Basyouni went on to stress that Egyptian anti-smuggling efforts “are not carried out at the behest of Israel, but rather because the phenomenon represents a threat to Egypt’s own national security.”
On 12 December, Egyptian police reportedly confiscated 500 kg of explosives in the northern Sinai Peninsula. According to security sources quoted by Reuters, the seized explosives were probably headed for the Gaza Strip.
Foreign ministry spokesman Hossam Zeki, quoted in the 22 December edition of Al Gomhouriya, blasted the recent congressional decision, saying that it would “only face rejection by the Egyptian people and all Egyptian political groups.”
He also emphasized the strength of Cairo’s long-standing rapport with Washington, stating that both capitals agreed on the importance of overcoming the issue “in a way that doesn’t negatively affect relations between the two countries.”
Zeki went on to blame Washington’s powerful pro-Israel lobby for playing an instrumental role in the decision.
“It has been obvious from the outset that a powerful presence — both inside and outside the US — is interested in damaging the Egypt-US relationship,” he stated. “It is well-known that Israel’s lobby (in the US) played a role in the matter in order to achieve its own objectives.”

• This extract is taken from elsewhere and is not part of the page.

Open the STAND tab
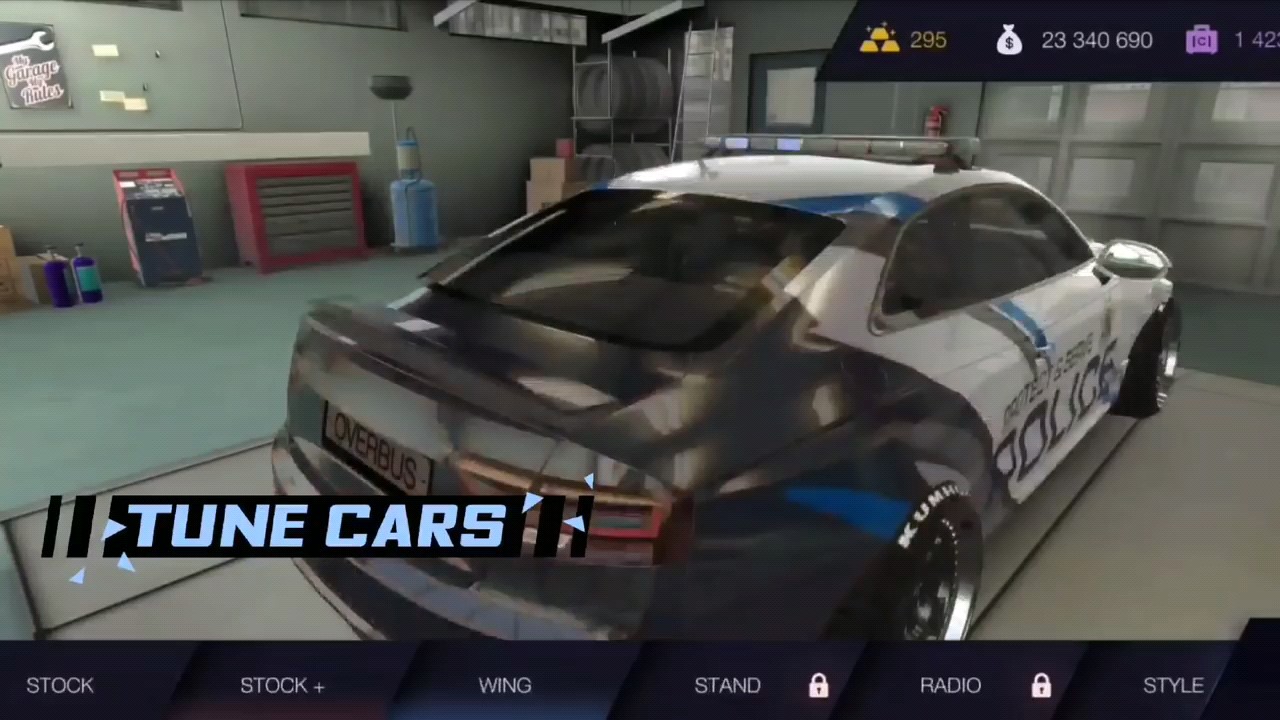[728, 685]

Abu al-Hadid echoed Zeki’s assertions.
“The US is under pressure from the Israeli lobby, which has orchestrated the media campaigns that have sustained the controversy over the assistance bill,” he said.
Abu al-Hadid went on to suggest that the recent spate of smuggling accusations was launched “in retaliation for Egyptian reluctance to fully normalize relations with Israel.”

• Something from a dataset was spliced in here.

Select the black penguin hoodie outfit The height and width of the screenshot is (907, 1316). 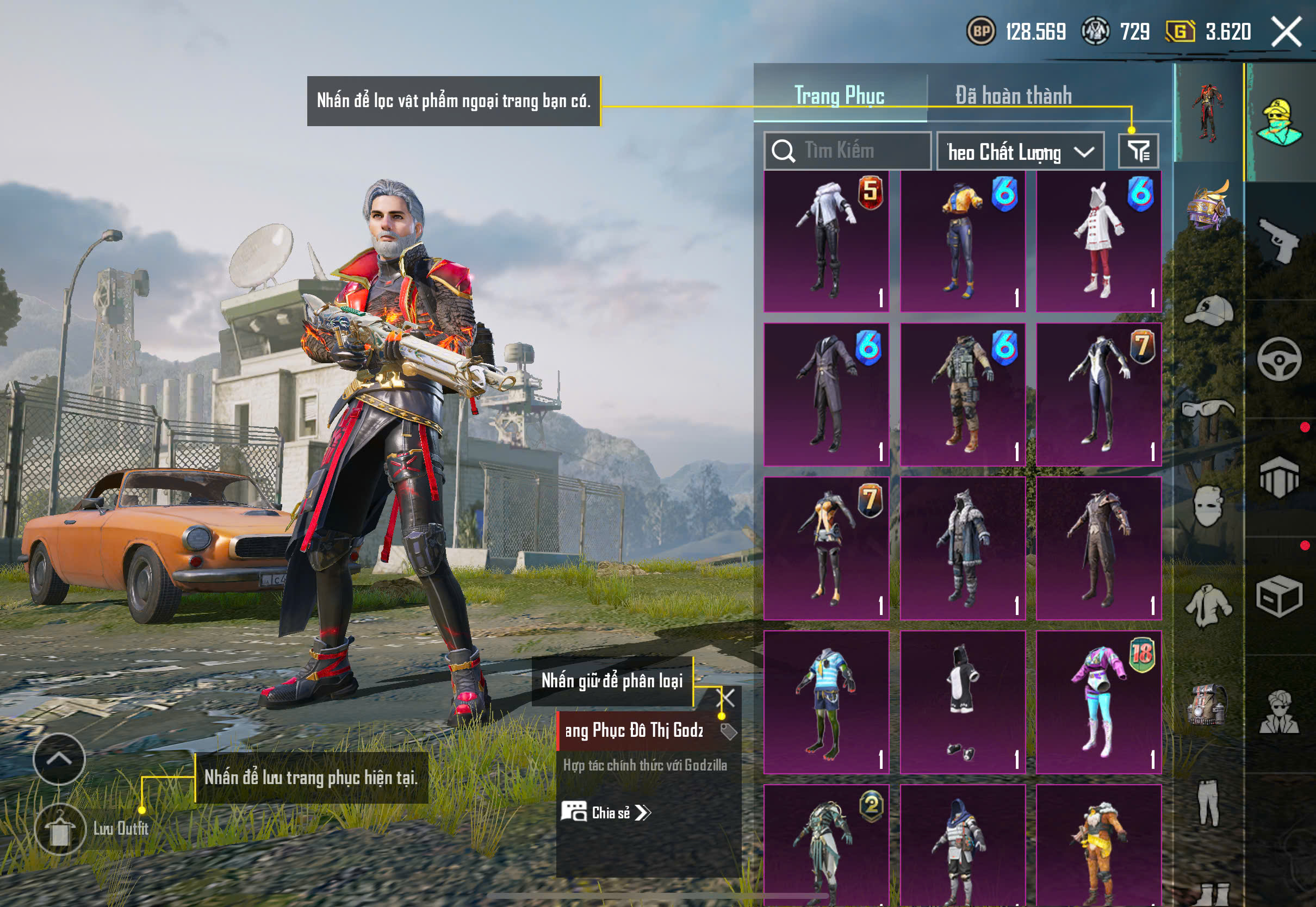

Cairo has had full diplomatic relations with Tel Aviv since the signing of the Egypt-Israel Camp David peace agreement in 1979. But due to Israel’s heavy-handed Palestine policies, the notion of fully normalized relations with the Hebrew state remains broadly unpopular on the Egyptian street.
According to Emad Gad, analyst at the semi-official Al-Ahram Centre for Political and Strategic Studies and expert on Israeli affairs, Egyptian efforts to police the border with the Gaza Strip are seriously hindered by stringent conditions set by the Camp David agreement.
Under the terms of the treaty, Egyptian military deployments to the border area are strictly limited to a maximum of 750 border police.
“What’s more, only about a third of this limited force is actually deployed along the border at any given time,” Gad told IPS. “Therefore, Egypt can’t be expected to contain the area with 100 percent success.
“Although Cairo has asked for a treaty amendment allowing a larger border force and the use of helicopters to police the area, the Israeli military establishment had consistently refused the request,” he added.
Gad went on to suggest that the recent US congressional decision — whether implemented or not — had more to do with geopolitics than with border security.
“The decision is simply a way of pressuring Egypt into making political concessions to U.S. foreign policy elsewhere,” he said.